## What you should do
Repeat, exactly as they appear, the lines from the one with "The width and" through the last line of the entries below, but none of the pictures.

## Data
>>>>

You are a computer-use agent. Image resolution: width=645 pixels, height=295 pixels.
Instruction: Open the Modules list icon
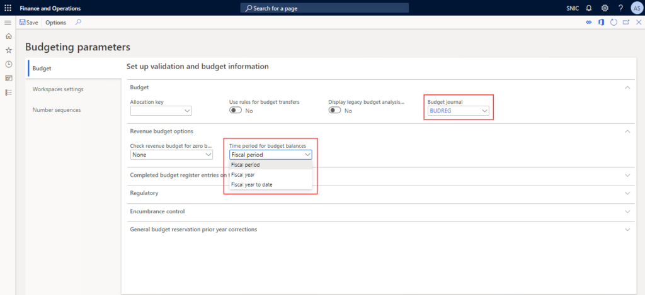[8, 92]
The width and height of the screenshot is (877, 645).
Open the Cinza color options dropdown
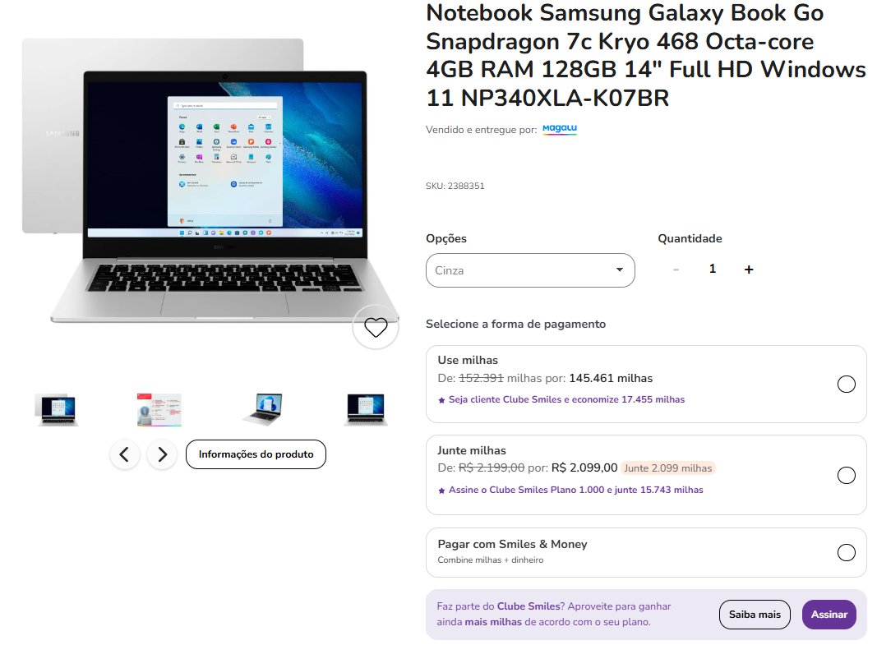coord(530,270)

<<<<

## Task output
The width and height of the screenshot is (877, 645).
Open the Cinza color options dropdown
coord(530,270)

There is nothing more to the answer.